I needed to parse a site, but i got an error 403 Forbidden.
Here is a code:
url = 'http://worldagnetwork.com/' result = requests.get(url) print(result.content.decode())
Its output:
<html> <head><title>403 Forbidden</title></head> <body bgcolor="white"> <center><h1>403 Forbidden</h1></center> <hr><center>nginx</center> </body> </html>
Please, say what the problem is.
Answers:
Thank you for visiting the Q&A section on Magenaut. Please note that all the answers may not help you solve the issue immediately. So please treat them as advisements. If you found the post helpful (or not), leave a comment & I’ll get back to you as soon as possible.
Method 1
It seems the page rejects GET requests that do not identify a User-Agent. I visited the page with a browser (Chrome) and copied the User-Agent header of the GET request (look in the Network tab of the developer tools):
import requests
url = 'http://worldagnetwork.com/'
headers = {'User-Agent': 'Mozilla/5.0 (Macintosh; Intel Mac OS X 10_11_5) AppleWebKit/537.36 (KHTML, like Gecko) Chrome/50.0.2661.102 Safari/537.36'}
result = requests.get(url, headers=headers)
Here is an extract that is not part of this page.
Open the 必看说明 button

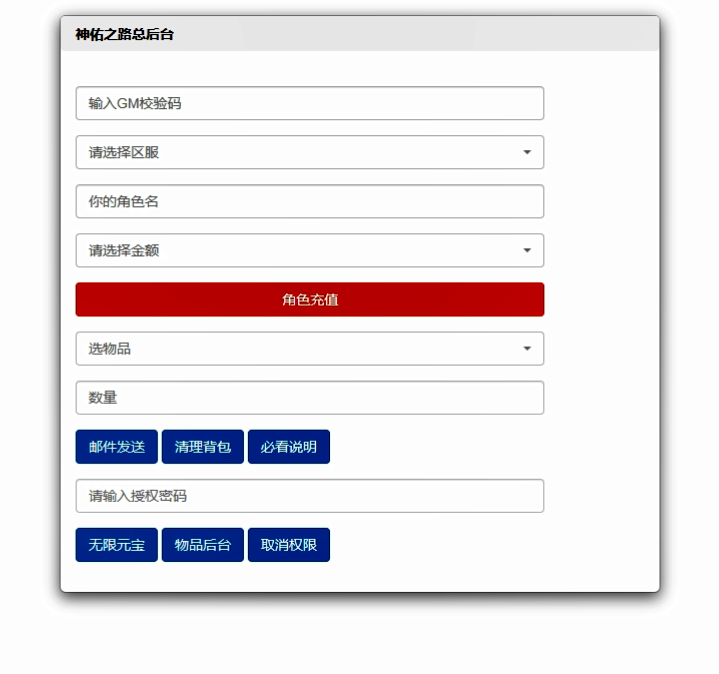point(289,447)
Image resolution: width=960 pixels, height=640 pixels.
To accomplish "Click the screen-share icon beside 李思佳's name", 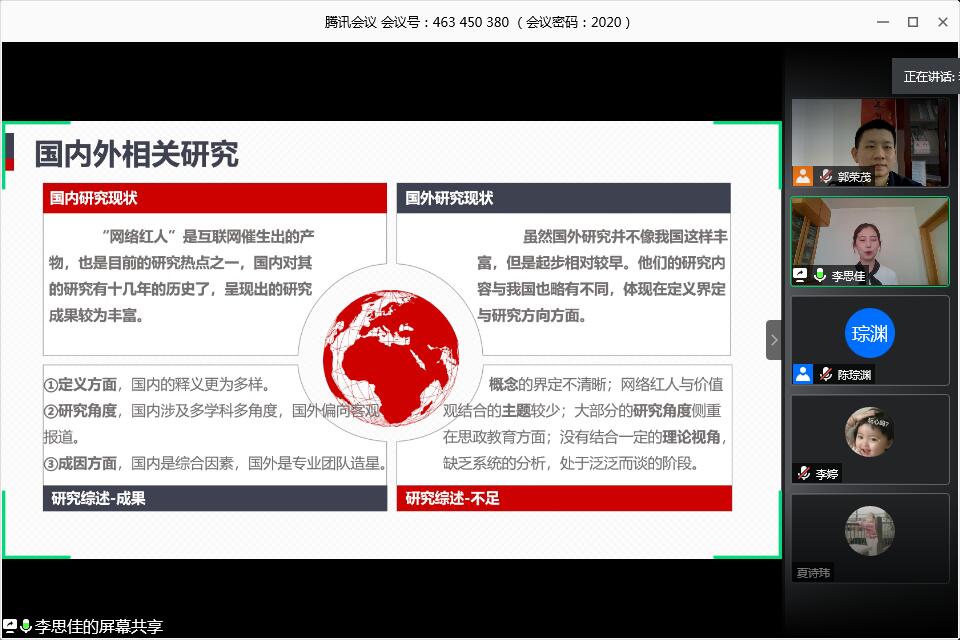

print(result.content.decode())
# <!doctype html>
# <!--[if lt IE 7 ]><html class="no-js ie ie6" lang="en"> <![endif]-->
# <!--[if IE 7 ]><html class="no-js ie ie7" lang="en"> <![endif]-->
# <!--[if IE 8 ]><html class="no-js ie ie8" lang="en"> <![endif]-->
# <!--[if (gte IE 9)|!(IE)]><!--><html class="no-js" lang="en"> <!--<![endif]-->
# ...
Method 2
Just add to Alberto’s answer:
If you still get a 403 Forbidden after adding a user-agent, you may need to add more headers, such as referer:
headers = {
'User-Agent': '...',
'referer': 'https://...'
}
The headers can be found in the Network > Headers > Request Headers of the Developer Tools. (Press F12 to toggle it.)
Method 3
If You are the server’s owner/admin, and the accepted solution didn’t work for You, then try disabling CSRF protection (link to an SO answer).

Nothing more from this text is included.